*Goal of the exercise*:
What is needed is each line of the data below that holds the string "agent".

*Dataset excerpts*:
###
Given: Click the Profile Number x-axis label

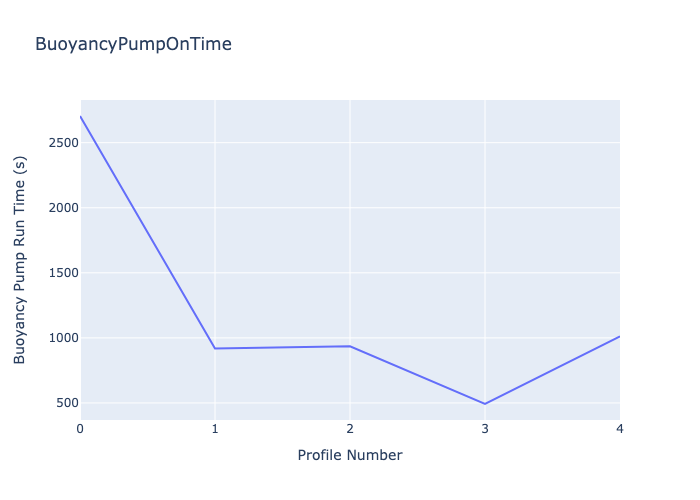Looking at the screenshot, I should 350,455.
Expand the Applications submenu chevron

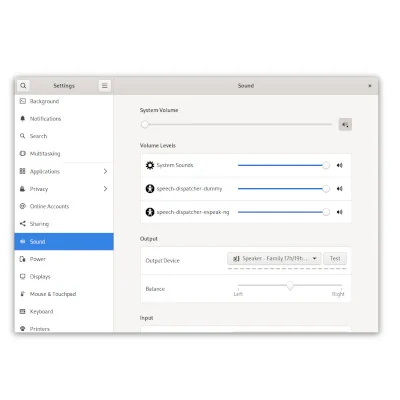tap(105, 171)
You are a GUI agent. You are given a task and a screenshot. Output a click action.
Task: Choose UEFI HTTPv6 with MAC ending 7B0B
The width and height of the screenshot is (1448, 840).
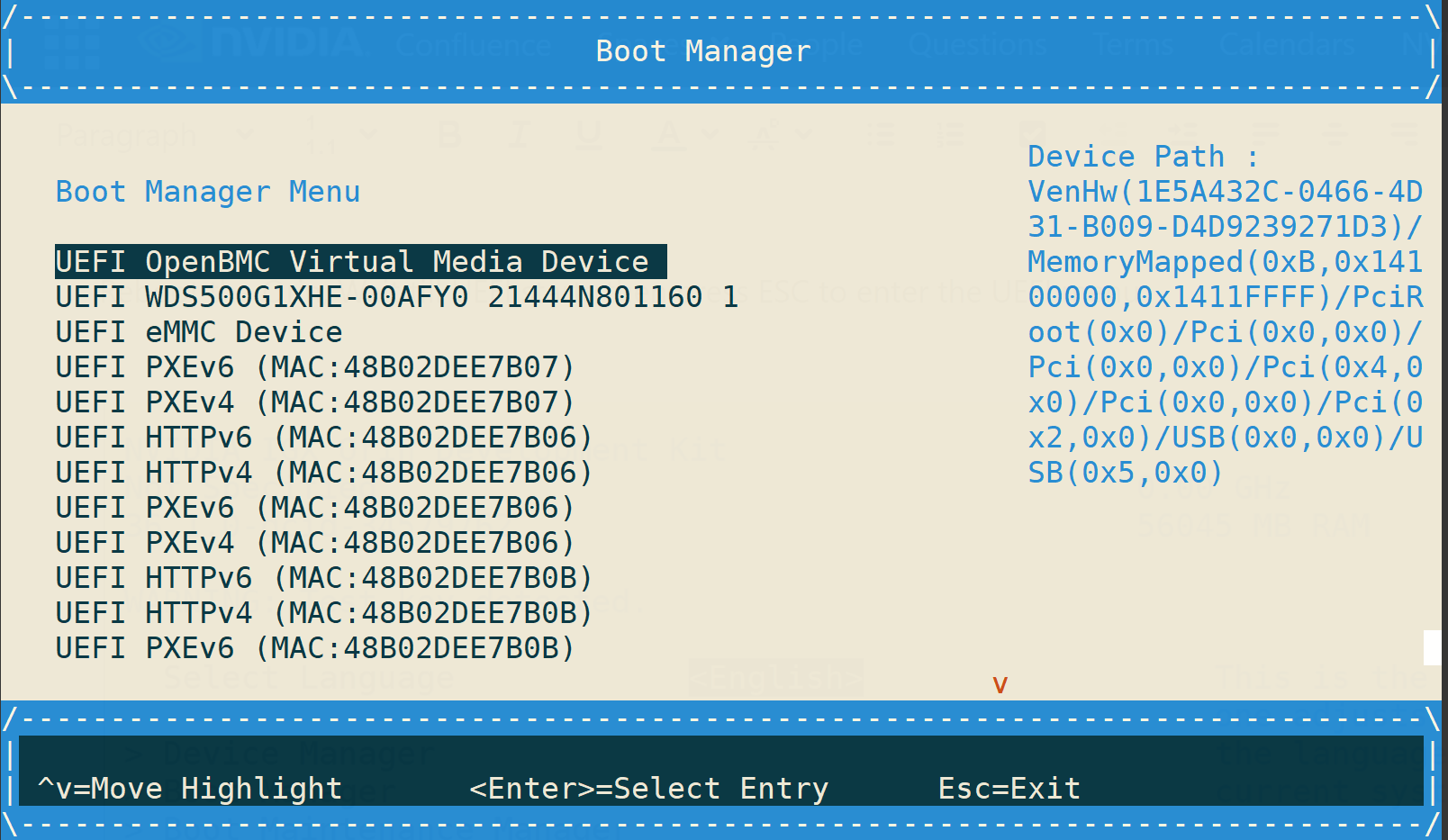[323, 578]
###
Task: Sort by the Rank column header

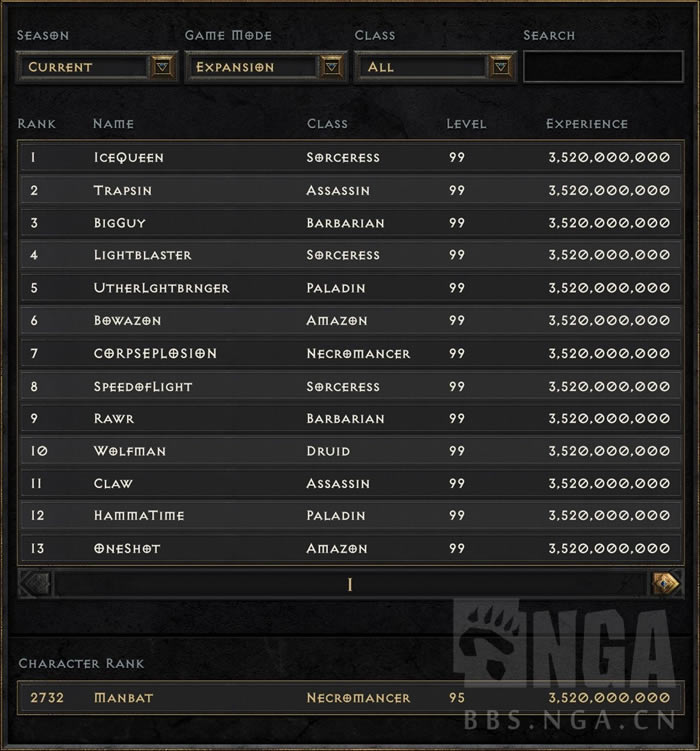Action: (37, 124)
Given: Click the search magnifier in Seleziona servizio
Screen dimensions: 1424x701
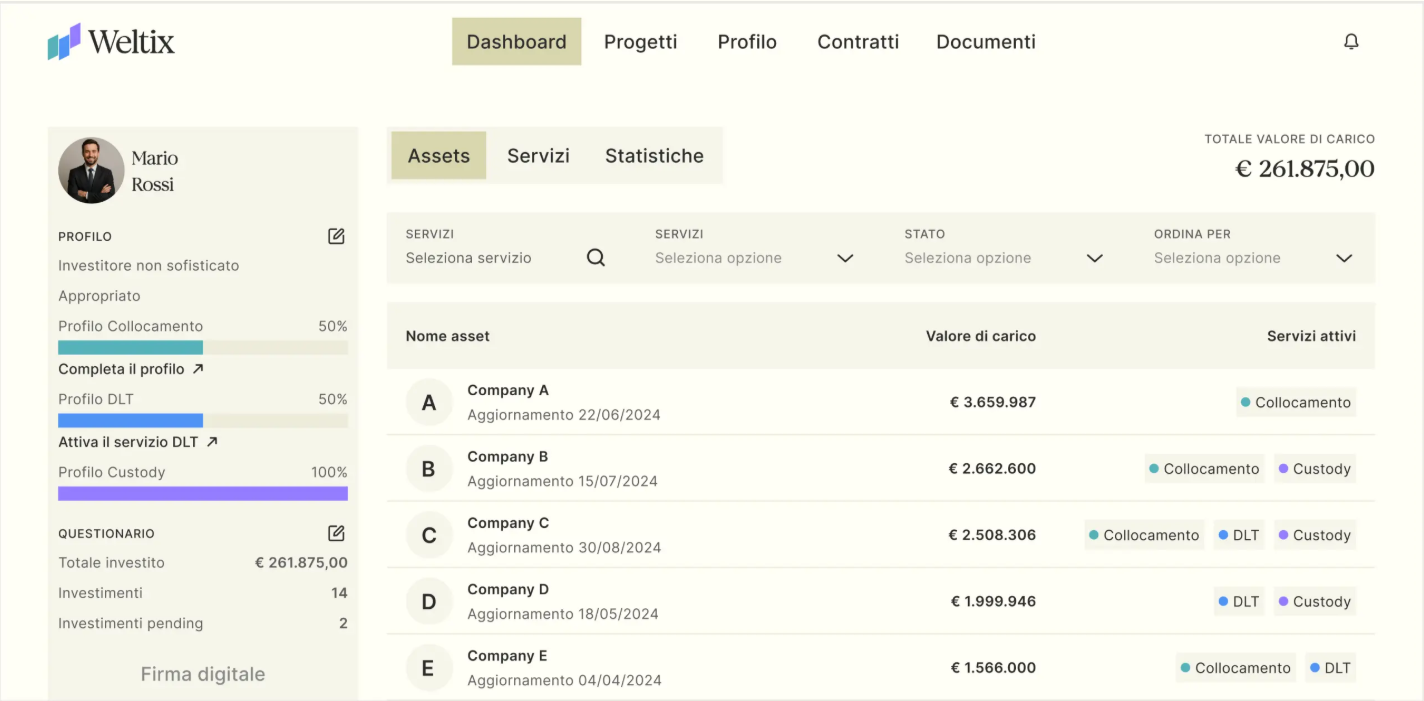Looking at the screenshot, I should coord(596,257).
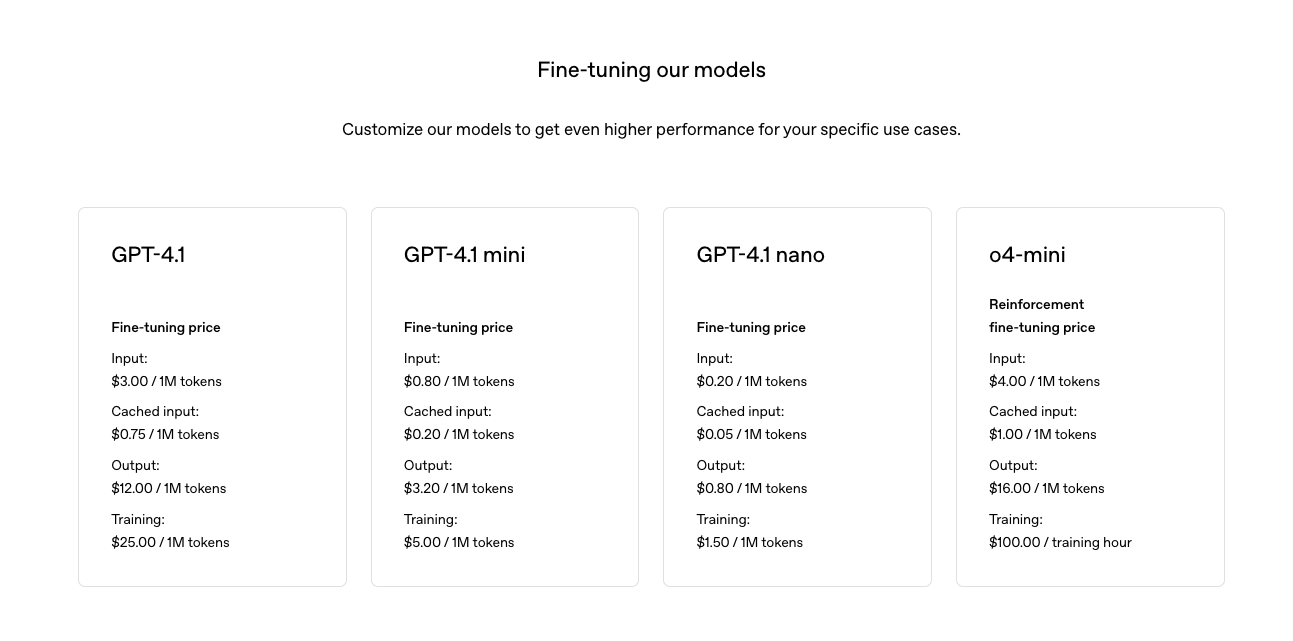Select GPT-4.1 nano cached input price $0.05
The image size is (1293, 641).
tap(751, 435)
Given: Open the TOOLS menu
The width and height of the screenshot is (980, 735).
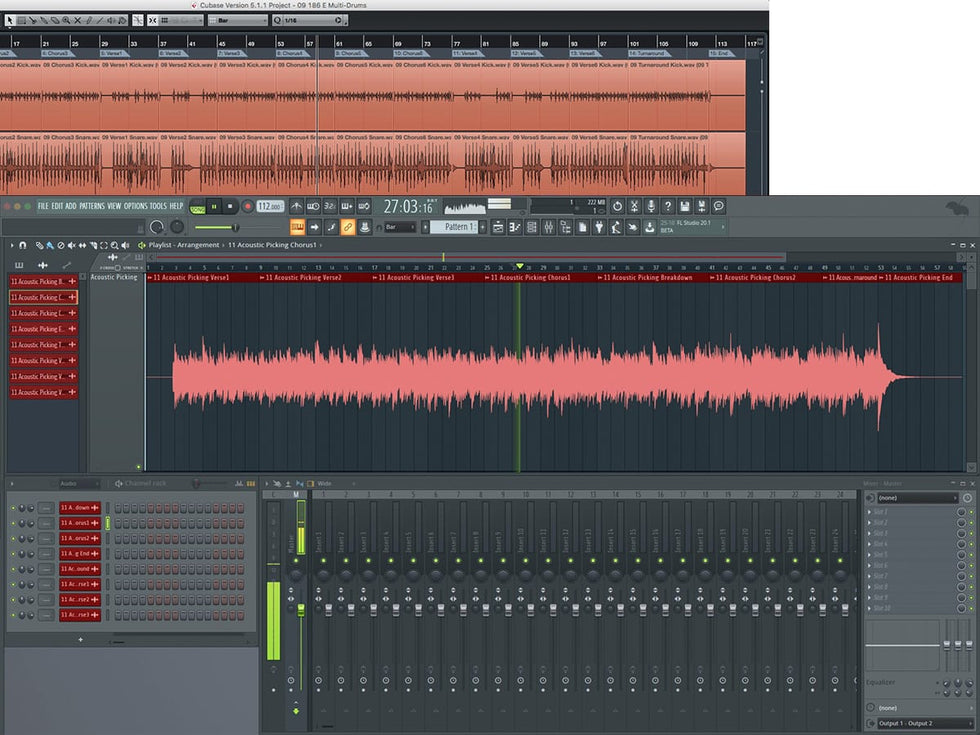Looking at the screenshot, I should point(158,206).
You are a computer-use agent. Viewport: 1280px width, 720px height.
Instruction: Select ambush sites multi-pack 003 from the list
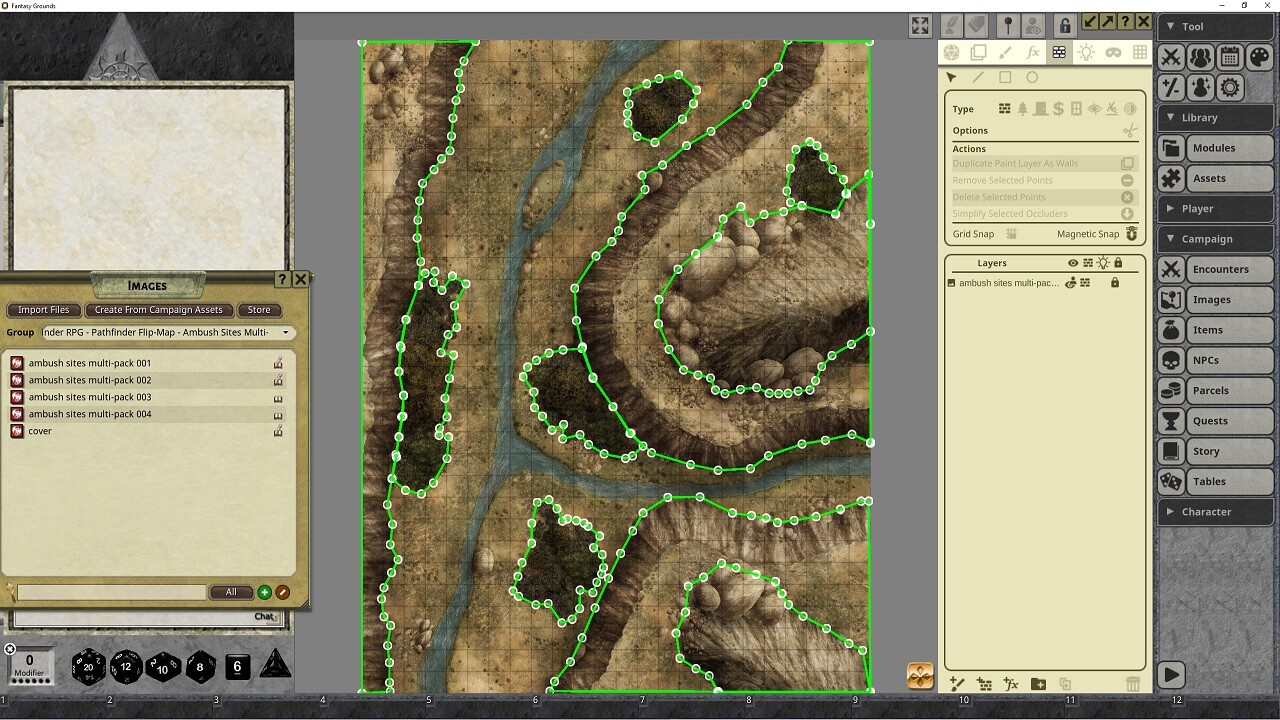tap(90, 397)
###
*Response*:
You are a GUI agent. You are given a task and a screenshot. Output a click action.
You are a computer-use agent. Viewport: 1280px width, 720px height.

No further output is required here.